● TEXTO DE LECTURA:
_ _ _ _ _

Leo todo esto en un libro que acaba de salir y está levantando mucha controversia en Estados Unidos, The Shallows: What the Internet Is Doing to Our Brains, de Nicholas Carr, que hace un par de años  publicó un artículo muy largo y muy provocador en The Atlantic Monthly titulado Is Google Making Us Stupid? Cuando termine de leer el libro seguramente escribiré más despacio sobre él. Por ahora me gusta quedarme con esa imagen improbable, Nietszche con sus bigotazos y su mirada entre de filósofo y de lunático inclinado sobre una máquina de escribir, entusiasmado con ella, descubriendo posibilidades nuevas para la expresión de su pensamiento, tan cercano siempre a la poesía.

Y me gusta también preguntarme en qué modo mi manera de escribir y tal vez de pensar y de relacionarme con esa figura borrosa y múltiple que llamamos el lector se verá modificada por este medio nuevo en el que ahora me estoy aventurando, este diario entre privado y público que escribo más o menos en el aire, en el vacío, como tirando casi cada día al mar un mensaje en una botella, comparación perfectamente vulgar y sin embargo poética, es decir, muy precisa, que además me recuerda el arranque de una de las primeras novelas que me hicieron sentir deseos de convertirme en escritor, Los hijos del capitán Grant, de Jules Verne, o Julio Verne, como decíamos entonces.

La sensación de  soledad en una isla cercada por el gran océano del ciberespacio no es del todo verdadera: sé que cuento con la tutela del responsable de esta página, el que la ha diseñado y organizado y cuida de ella, Gotardo González Quero, que además de experto insomne en estas tecnologías es un excelente fotógrafo. Y al cabo de no muchos días de escribir en solitario algunos mensajes han empezado a llegar. Miguel que me hablaba del gusto de correr por la ciudad, tan añorado por mí, Eduardo y Nisa que leyeron mi anotación sobre la escala inconcebible de los crímenes cometidos por los Jemeres Rojos en nombre de un ideal tan manchado de sangre que no sabe uno cómo hay quien lo sigue celebrando. He sentido la mezcla de sorpresa incrédula y  gratitud  que me daban las primeras cartas de lectores; la que tenía en Granada cuando me encontraba con alguien que había leído un artículo mío. Sólo entonces cobraba lo escrito existencia verdadera: cuando resonaba en la conciencia de un lector. Lo que uno había escrito a solas, enviado, alejado de sí, ocupaba una parte mínima pero tangible en las vidas de otros, desconocidos que establecían sin saberlo una forma de fraternidad entre sí y también conmigo mismo, quizás parecida a la que yo sentía de una manera tan íntima con los escritores a los que leía. Escribir en un formato nuevo me ayuda a no olvidar la excitación, el privilegio de dedicarme a este oficio.

_ _ _ _ _

● TAREA BREVE 1:
Según el texto de lectura, ¿quién diseñó y organizó la página del diario y cuida de ella?
● TAREA BREVE 2:
Devuelve tal cual el fragmento del texto de lectura que comienza en las palabras "Y me gusta también" y se detiene después de "como decíamos entonces.".

● Entradas de un conjunto de datos:
_ _ _ _ _

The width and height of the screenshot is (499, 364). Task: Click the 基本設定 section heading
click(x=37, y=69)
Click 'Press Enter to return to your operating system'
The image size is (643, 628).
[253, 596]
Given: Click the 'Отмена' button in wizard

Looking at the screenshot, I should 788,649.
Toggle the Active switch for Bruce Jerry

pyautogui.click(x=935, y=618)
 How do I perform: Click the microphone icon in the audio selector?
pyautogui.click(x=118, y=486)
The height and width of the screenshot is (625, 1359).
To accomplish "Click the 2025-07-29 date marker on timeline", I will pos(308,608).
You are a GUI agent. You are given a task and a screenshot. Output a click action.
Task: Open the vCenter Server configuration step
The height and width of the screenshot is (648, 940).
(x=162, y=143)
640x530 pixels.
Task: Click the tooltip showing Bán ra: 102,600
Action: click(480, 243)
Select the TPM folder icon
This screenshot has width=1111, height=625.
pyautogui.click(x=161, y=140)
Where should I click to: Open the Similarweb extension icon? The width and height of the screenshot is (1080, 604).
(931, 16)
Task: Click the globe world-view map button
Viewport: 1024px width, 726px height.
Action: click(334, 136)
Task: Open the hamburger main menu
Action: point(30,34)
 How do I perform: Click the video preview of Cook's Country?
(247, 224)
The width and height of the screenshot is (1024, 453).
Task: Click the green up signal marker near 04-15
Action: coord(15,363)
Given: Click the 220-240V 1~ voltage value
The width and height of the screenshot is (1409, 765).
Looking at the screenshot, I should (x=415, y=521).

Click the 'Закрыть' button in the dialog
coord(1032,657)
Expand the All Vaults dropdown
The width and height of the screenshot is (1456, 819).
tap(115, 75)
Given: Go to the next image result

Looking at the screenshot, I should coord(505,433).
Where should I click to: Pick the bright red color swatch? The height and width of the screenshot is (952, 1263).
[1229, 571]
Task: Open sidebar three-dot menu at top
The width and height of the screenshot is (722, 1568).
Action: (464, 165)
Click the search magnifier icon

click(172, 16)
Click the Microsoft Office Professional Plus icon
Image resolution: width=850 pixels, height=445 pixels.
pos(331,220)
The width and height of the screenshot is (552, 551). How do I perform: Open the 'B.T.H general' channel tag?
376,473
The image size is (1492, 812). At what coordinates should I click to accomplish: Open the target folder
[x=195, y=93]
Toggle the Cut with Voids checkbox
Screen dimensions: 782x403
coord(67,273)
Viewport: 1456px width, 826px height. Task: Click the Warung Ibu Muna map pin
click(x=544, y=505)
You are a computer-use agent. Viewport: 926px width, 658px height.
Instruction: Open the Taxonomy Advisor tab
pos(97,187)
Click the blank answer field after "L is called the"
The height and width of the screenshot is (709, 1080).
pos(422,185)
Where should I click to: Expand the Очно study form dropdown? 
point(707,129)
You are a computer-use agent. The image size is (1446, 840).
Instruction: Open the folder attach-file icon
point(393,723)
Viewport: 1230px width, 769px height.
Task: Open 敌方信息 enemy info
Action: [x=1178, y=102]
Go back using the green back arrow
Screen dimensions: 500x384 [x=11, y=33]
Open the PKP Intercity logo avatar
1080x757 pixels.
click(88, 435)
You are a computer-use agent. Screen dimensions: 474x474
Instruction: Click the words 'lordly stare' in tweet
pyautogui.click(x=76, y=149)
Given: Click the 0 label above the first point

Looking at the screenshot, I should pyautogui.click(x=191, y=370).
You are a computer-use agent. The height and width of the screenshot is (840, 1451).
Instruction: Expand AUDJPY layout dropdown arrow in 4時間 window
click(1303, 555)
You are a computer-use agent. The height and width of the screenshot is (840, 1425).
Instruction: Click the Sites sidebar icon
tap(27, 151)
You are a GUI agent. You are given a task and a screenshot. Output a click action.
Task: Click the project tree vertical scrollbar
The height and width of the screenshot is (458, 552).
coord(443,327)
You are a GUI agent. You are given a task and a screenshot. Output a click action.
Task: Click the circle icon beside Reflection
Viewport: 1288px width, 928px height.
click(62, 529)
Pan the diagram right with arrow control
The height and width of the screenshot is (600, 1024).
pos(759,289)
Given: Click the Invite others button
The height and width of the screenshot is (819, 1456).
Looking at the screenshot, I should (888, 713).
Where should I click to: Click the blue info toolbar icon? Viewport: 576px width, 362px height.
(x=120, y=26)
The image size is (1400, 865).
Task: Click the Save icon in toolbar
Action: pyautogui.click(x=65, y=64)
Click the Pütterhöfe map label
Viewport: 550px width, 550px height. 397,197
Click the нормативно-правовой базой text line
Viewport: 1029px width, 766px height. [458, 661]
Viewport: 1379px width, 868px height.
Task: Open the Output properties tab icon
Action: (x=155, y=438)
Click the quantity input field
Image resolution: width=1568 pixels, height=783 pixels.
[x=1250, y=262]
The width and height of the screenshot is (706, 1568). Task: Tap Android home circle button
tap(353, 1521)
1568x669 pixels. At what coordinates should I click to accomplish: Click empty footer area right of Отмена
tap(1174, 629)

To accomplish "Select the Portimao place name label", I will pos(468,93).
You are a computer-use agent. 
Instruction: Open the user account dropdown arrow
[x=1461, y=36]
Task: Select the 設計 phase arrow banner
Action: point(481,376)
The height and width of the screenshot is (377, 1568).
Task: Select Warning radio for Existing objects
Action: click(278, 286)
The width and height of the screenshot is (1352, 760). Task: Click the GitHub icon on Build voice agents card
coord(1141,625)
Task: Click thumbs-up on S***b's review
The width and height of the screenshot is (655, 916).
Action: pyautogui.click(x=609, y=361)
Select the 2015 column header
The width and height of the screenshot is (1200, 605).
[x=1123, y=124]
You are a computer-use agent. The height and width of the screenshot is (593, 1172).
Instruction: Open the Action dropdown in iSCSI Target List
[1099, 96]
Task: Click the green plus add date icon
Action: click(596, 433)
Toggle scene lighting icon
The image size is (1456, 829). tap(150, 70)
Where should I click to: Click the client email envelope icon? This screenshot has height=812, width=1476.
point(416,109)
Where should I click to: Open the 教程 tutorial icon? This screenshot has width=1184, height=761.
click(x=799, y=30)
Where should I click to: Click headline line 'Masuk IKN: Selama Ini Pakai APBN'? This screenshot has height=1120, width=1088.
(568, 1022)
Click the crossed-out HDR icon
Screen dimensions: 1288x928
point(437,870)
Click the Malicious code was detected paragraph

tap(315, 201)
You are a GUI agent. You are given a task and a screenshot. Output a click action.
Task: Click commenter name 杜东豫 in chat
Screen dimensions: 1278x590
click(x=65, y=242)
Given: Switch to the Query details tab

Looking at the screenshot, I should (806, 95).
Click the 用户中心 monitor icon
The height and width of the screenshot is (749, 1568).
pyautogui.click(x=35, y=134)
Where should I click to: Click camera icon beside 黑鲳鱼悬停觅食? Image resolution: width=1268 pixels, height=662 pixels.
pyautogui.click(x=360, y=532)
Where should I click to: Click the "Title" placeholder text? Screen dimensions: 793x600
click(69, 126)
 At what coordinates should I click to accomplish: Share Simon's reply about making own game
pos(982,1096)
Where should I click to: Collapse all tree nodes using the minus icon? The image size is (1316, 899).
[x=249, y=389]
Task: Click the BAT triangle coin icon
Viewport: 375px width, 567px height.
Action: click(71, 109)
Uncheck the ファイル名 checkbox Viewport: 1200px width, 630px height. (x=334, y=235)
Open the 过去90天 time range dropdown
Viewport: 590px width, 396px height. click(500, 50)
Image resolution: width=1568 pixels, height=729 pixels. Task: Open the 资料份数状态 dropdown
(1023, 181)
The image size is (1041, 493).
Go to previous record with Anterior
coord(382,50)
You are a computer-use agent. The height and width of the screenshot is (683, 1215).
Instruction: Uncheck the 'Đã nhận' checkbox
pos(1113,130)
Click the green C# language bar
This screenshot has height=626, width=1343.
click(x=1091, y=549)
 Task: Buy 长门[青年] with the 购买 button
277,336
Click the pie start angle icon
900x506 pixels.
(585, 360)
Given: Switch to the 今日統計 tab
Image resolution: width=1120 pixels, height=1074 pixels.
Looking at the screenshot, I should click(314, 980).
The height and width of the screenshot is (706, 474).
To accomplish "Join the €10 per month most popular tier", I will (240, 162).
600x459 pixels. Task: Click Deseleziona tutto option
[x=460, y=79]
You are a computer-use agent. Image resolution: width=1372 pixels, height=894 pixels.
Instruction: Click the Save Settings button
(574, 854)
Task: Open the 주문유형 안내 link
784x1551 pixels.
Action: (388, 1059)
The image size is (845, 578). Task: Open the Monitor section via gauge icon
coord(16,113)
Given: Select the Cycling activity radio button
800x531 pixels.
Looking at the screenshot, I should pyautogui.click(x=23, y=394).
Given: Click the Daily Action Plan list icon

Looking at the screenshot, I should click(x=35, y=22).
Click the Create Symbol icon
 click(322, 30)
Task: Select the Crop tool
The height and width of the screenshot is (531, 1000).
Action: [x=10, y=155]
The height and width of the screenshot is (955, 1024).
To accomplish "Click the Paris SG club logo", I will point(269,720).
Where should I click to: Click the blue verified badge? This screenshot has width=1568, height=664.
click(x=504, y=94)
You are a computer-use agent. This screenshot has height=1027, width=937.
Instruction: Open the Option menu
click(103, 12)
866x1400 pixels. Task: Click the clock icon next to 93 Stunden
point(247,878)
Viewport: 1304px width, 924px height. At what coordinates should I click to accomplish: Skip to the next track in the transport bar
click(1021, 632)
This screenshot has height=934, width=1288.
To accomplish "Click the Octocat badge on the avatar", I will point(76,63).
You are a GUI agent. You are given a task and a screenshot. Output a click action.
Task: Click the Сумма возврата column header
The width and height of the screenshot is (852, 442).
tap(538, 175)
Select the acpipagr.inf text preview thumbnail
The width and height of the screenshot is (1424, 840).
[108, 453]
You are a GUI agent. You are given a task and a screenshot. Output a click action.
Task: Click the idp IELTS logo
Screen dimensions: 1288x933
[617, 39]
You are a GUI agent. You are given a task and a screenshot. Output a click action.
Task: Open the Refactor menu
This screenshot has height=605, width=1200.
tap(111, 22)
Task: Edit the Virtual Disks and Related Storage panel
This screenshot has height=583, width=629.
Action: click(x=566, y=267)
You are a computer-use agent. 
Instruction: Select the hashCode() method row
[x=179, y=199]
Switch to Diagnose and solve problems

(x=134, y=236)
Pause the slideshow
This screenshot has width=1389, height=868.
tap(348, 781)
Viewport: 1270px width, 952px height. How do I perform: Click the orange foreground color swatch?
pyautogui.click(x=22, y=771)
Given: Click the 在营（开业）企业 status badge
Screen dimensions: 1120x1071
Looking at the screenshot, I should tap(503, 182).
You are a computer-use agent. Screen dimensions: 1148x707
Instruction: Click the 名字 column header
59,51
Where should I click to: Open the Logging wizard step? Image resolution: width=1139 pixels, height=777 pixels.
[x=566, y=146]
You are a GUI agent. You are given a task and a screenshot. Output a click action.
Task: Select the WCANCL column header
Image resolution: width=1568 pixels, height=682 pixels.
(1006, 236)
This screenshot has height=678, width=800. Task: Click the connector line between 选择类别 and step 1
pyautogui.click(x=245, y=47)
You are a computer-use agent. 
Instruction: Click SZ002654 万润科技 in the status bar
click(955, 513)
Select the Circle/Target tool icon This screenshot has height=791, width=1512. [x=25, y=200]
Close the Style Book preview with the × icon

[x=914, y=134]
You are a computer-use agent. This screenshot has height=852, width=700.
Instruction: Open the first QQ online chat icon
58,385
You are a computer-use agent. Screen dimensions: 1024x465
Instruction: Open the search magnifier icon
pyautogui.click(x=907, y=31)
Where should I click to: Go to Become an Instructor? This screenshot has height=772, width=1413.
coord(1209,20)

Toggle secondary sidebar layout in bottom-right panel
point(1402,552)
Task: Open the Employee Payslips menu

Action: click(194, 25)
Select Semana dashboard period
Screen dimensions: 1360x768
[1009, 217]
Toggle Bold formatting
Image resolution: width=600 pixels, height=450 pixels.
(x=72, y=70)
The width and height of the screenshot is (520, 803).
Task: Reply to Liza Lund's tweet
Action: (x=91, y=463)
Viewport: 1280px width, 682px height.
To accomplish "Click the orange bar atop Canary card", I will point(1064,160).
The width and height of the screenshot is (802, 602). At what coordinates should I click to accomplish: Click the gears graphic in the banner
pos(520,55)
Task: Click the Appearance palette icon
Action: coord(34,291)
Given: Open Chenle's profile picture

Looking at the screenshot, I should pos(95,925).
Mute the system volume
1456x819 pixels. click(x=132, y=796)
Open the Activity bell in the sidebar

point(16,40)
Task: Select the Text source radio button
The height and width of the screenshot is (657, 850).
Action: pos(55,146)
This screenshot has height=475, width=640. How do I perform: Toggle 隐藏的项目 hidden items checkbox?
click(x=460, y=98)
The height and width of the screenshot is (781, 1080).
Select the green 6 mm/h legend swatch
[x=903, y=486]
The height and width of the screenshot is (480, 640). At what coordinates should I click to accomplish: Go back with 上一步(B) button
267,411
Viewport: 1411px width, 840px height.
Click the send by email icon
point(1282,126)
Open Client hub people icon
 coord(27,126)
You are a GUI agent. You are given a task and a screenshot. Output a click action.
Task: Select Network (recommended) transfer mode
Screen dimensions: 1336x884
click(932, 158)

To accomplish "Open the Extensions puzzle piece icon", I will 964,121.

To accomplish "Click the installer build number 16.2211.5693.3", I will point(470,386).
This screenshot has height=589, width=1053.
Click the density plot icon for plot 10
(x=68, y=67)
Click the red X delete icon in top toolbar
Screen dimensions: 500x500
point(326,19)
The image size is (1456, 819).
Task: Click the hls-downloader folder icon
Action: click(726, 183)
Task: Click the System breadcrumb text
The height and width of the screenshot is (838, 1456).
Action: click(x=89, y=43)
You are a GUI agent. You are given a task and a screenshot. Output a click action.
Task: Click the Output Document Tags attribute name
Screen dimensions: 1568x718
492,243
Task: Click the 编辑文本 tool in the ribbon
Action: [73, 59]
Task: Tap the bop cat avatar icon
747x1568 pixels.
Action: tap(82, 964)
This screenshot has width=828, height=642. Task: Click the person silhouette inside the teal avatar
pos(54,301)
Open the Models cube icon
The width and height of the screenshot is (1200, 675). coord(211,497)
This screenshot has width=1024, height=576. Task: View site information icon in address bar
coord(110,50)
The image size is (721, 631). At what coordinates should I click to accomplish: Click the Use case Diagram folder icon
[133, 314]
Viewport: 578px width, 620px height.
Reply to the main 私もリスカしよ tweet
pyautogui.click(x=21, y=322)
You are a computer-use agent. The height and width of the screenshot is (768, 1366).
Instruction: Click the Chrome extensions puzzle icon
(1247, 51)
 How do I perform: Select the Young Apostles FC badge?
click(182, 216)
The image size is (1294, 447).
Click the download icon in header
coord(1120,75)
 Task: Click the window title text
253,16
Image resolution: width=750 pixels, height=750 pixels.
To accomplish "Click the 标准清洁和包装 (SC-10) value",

_ _ _ _ _

● SOLUCIÓN DEL EJERCICIO 1:
Gotardo González Quero.

● SOLUCIÓN DEL EJERCICIO 2:
Y me gusta también preguntarme en qué modo mi manera de escribir y tal vez de pensar y de relacionarme con esa figura borrosa y múltiple que llamamos el lector se verá modificada por este medio nuevo en el que ahora me estoy aventurando, este diario entre privado y público que escribo más o menos en el aire, en el vacío, como tirando casi cada día al mar un mensaje en una botella, comparación perfectamente vulgar y sin embargo poética, es decir, muy precisa, que además me recuerda el arranque de una de las primeras novelas que me hicieron sentir deseos de convertirme en escritor, Los hijos del capitán Grant, de Jules Verne, o Julio Verne, como decíamos entonces.